Parce que pourquoi pas. Il y a toujours eu de l’humour dans les histoires mythologiques de Serge, et c’est un point que j’aime, car cela contraste et donc renforce le côté dramatique du reste de l’album. Ce sont des petites récréations qui permettent de venir reprendre son souffle avant de replonger. Décalées, oui, déroutantes, je ne crois pas. La petite scène finale équivaut à ces scènes post-génériques au cinéma. Elles n’apportent rien à l’histoire, sauf un petit sourire en coin de bouche.
Sur la page de remerciement, vous écrivez : « Merci à Nicolas Cardeilhac pour son superbe travail sur la couverture de Sisyphe. » Pouvez-vous nous parler de ce travail et de comment vous avez rencontré Nicolas Cardeilhac ?
Nicolas travaille chez Dargaud en tant que graphiste. On se connait depuis plus de vingt-cinq ans, avant qu’il travaille pour cet éditeur. Il s’est occupé de chacun de mes albums chez Dargaud. C’est lui qui crée la typographie du titre, qui crée la maquette de l’album/ série, qui crée son identité. Je le remercie, car il est intervenu numériquement sur mon dessin de couverture pour le sublimer. Il a modifié avec beaucoup de créativité certains éléments pour aboutir à l’illustration que vous connaissez, largement supérieure au travail que j’avais réalisé. Sans son travail, la couverture de Sisyphe n’aurait pas été la même. Il était déjà intervenu sur celle de Pygmalion, également en intégrant avec subtilité la statue reprise d’une planche dans l’album.

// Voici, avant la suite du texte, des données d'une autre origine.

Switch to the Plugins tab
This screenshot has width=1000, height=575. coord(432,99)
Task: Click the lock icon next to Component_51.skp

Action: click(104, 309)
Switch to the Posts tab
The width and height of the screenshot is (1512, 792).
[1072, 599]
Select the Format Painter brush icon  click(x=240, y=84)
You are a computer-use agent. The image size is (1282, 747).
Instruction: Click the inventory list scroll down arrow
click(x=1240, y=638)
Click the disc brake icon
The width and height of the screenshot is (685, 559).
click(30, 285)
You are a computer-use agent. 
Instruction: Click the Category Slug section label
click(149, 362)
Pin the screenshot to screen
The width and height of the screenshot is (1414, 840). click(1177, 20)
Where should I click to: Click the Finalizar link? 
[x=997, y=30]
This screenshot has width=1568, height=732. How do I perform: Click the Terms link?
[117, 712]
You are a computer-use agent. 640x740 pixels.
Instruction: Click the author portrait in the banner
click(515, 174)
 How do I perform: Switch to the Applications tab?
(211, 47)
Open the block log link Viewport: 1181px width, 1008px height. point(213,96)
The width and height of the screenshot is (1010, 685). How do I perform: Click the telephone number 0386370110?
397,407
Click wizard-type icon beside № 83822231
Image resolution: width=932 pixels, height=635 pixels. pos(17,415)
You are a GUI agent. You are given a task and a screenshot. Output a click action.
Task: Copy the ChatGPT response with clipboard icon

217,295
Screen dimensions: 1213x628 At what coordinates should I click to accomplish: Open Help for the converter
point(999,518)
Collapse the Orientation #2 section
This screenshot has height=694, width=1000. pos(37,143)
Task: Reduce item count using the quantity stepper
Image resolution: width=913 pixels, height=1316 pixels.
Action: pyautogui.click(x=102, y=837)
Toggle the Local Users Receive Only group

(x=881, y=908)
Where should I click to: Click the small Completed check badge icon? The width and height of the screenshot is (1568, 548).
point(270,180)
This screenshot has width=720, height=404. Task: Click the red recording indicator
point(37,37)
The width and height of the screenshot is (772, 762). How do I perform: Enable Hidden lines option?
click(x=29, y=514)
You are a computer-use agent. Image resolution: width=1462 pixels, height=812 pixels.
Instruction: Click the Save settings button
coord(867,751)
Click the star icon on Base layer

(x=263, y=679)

Combien de temps vous a demandé le dessin de l'album ?
Je n’ai pas compté pour celui-ci, mais en moyenne, un an pour le dessin et la couleur. Comme je fais les deux et qu’ils sont tellement imbriqués, il m’est difficile de dire précisément le temps que prend chaque étape. Sans compter la pagination de l’album, huit pages en plus peuvent représenter deux mois de travail supplémentaire…
Avez-vous une anecdote relative à cet album ?
Sisyphe est ce personnage qui est condamné par les dieux à hisser au sommet d’une colline, sous les enfers, un rocher qui finit inévitablement par lui échapper pour revenir au point de départ. Je venais de terminer l’album précédent, Astérios, et j’enchainais directement avec Sisyphe sans période de repos. Je passais donc de la page 66 à la page 1. Ce jour-là, il faisait 40 °C dehors, et j’avais le Covid. J’avais complètement cette impression d’être au Tartare à — passez-moi l’expression — vraiment en chier à hisser mon rocher jusqu’en haut de la colline…C’est la seule fois où je me suis senti autant en phase avec ce que je devais dessiner sur le moment. À noter que j’ai dessiné la dernière planche de l’album avec le Covid gentiment ramené à la maison par mes enfants. Donc la boucle était bouclée, le rocher pouvait m’échapper à nouveau.
Sur quoi travaillez-vous actuellement et quels sont vos projets ?
Je travaille sur mon premier album en tant qu’auteur complet. Ce sera une comédie de 96 pages à paraître en 2026 chez Grand Angle. J’avais écrit le scénario il y a quelques années, il m’était venu comme ça sans prévenir, et j’ai senti l’année dernière que c’était le bon moment pour moi de le dessiner. J’étais dans le bon état d’esprit. Mon premier lecteur fut Serge Le Tendre – quel honneur ! – qui a beaucoup aimé l’histoire. Il m’a encouragé, m’a donné des conseils, ainsi que ce petit élan nécessaire pour se lancer dans un tel chantier. Même si je suis seul aux manettes, je suis bien entouré par mes amis et collègues, ainsi que par Hervé, mon éditeur chez Grand Angle, qui est de très bon conseil et d’une aide précieuse.